(Stored data)
════════════════

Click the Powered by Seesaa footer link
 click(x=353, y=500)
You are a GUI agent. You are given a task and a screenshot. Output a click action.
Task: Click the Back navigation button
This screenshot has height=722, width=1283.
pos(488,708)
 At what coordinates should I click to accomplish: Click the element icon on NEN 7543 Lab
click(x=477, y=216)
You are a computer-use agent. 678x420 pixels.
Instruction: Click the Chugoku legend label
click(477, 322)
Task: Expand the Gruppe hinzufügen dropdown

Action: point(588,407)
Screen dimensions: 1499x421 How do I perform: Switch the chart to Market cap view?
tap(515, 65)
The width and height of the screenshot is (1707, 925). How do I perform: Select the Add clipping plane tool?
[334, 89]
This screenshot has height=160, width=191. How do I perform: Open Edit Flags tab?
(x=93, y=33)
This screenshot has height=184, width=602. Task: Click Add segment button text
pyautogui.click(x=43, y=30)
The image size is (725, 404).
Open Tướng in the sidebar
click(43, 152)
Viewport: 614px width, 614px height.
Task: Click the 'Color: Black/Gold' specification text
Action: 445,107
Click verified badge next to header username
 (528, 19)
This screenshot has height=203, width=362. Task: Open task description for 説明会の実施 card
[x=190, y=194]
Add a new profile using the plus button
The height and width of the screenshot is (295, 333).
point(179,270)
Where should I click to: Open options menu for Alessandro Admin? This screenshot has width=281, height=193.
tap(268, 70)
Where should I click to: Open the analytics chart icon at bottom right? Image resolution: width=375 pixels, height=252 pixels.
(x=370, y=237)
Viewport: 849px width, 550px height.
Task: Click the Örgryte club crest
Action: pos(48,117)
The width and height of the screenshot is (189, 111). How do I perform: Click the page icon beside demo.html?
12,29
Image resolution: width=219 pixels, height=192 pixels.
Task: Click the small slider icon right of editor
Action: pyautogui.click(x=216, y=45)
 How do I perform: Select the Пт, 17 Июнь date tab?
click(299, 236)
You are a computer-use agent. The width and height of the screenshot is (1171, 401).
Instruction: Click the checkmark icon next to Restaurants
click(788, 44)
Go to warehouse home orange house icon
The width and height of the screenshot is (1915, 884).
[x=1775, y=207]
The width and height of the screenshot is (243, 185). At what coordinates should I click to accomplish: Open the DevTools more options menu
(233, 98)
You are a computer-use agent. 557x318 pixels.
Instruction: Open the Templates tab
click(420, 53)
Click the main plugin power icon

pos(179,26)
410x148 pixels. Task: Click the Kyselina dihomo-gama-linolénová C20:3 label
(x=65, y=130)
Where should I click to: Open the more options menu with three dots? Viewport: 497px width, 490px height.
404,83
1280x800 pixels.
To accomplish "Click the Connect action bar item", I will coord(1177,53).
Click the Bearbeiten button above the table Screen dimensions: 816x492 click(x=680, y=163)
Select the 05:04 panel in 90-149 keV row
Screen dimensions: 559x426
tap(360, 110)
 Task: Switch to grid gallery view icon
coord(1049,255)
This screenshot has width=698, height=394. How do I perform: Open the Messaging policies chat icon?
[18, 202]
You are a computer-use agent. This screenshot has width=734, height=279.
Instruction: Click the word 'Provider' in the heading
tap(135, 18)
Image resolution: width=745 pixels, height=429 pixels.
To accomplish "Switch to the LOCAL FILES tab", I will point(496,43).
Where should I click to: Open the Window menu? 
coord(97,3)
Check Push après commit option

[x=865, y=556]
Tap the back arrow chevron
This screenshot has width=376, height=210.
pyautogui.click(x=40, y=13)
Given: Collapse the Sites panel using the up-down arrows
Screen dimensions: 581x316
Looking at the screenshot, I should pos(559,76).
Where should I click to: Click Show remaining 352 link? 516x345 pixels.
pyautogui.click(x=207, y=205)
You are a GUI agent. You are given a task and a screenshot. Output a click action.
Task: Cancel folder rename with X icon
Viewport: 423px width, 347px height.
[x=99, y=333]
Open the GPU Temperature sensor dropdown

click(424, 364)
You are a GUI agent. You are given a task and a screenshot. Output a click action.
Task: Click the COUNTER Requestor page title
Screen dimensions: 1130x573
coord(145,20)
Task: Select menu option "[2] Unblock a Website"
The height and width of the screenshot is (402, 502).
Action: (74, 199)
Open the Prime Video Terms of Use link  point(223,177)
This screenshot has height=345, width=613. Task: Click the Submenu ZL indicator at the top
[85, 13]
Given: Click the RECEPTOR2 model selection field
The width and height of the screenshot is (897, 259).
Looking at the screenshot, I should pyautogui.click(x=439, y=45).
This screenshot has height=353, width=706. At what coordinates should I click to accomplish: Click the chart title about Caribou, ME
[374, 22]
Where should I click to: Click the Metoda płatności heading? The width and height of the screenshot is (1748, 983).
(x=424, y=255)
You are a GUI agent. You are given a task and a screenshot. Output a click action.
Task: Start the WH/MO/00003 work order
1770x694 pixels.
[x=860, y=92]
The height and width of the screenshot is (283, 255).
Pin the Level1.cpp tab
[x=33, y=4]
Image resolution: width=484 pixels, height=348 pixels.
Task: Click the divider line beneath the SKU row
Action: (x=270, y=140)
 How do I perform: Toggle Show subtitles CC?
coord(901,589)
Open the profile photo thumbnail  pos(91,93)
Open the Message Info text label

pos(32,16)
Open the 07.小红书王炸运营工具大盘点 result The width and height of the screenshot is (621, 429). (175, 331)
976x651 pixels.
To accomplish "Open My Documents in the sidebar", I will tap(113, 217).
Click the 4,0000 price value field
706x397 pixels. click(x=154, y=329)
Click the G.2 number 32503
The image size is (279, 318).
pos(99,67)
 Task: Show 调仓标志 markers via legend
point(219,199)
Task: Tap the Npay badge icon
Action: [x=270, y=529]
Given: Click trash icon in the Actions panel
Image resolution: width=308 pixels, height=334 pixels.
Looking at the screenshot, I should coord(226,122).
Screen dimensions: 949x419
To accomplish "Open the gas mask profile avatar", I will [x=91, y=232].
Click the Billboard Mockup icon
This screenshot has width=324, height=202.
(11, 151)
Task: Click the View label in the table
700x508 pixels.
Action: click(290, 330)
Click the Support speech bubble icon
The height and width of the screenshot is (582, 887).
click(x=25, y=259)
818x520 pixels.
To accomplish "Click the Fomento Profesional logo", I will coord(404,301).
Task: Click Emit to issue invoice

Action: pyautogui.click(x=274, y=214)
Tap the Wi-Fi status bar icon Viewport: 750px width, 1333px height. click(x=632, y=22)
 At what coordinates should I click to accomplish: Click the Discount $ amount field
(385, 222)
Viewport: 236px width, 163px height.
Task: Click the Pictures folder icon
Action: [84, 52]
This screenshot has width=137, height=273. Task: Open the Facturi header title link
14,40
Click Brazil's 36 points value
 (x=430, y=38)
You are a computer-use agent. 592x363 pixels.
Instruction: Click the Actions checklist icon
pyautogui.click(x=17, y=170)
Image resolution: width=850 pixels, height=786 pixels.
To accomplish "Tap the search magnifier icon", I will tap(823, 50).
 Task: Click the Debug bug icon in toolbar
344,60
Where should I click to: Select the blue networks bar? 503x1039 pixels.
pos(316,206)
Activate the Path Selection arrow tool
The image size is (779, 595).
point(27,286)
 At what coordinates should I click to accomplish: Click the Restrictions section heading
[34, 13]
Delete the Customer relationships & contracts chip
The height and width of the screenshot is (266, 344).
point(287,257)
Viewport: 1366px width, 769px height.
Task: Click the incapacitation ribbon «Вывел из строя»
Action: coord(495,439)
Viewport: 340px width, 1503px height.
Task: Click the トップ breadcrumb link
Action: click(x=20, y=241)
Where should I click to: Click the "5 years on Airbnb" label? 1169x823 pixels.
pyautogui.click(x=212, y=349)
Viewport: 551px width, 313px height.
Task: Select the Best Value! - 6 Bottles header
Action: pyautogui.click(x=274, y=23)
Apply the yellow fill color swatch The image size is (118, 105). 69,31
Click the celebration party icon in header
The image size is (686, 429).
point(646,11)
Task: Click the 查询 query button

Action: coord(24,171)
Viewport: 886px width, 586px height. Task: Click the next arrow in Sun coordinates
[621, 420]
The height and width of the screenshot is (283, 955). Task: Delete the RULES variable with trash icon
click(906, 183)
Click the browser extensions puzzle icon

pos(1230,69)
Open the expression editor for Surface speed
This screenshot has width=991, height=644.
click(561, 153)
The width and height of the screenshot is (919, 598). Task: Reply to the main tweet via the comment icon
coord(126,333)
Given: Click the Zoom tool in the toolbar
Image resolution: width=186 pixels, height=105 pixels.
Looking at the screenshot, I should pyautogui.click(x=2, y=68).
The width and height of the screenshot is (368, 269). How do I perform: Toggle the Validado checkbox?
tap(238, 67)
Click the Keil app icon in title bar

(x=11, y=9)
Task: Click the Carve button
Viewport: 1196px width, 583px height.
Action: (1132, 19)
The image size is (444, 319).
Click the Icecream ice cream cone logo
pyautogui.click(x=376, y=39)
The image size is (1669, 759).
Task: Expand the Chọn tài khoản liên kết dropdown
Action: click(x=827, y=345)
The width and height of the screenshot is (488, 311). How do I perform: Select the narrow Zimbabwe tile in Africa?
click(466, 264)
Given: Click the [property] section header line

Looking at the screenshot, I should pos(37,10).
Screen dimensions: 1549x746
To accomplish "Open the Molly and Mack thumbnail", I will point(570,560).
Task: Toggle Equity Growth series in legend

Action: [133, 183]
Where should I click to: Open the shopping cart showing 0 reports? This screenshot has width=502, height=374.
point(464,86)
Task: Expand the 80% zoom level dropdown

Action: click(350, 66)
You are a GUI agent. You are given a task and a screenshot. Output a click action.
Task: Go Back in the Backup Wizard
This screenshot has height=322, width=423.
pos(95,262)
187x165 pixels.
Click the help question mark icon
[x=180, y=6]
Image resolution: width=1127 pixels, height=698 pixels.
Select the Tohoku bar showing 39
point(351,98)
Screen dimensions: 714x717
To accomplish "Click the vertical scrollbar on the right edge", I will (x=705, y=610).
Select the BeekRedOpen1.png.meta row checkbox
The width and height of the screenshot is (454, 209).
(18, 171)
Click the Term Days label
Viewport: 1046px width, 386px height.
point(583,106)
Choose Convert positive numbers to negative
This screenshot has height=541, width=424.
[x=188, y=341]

════════════════

◆ **WHAT THE TASK REQUIRES**: Among the records above, a stretch begins at the line containing "Open the GPU Temperature sensor dropdown" and ends at the line containing "Task: Start the WH/MO/00003 work order". Restate that stretch word for word, and nothing else.

◆ **SOLUTION FOR THIS TASK**:
Open the GPU Temperature sensor dropdown

click(424, 364)
You are a GUI agent. You are given a task and a screenshot. Output a click action.
Task: Click the COUNTER Requestor page title
Screen dimensions: 1130x573
coord(145,20)
Task: Select menu option "[2] Unblock a Website"
The height and width of the screenshot is (402, 502).
Action: (74, 199)
Open the Prime Video Terms of Use link  point(223,177)
This screenshot has height=345, width=613. Task: Click the Submenu ZL indicator at the top
[85, 13]
Given: Click the RECEPTOR2 model selection field
The width and height of the screenshot is (897, 259).
Looking at the screenshot, I should pyautogui.click(x=439, y=45).
This screenshot has height=353, width=706. At what coordinates should I click to accomplish: Click the chart title about Caribou, ME
[374, 22]
Where should I click to: Click the Metoda płatności heading? The width and height of the screenshot is (1748, 983).
(x=424, y=255)
You are a GUI agent. You are given a task and a screenshot. Output a click action.
Task: Start the WH/MO/00003 work order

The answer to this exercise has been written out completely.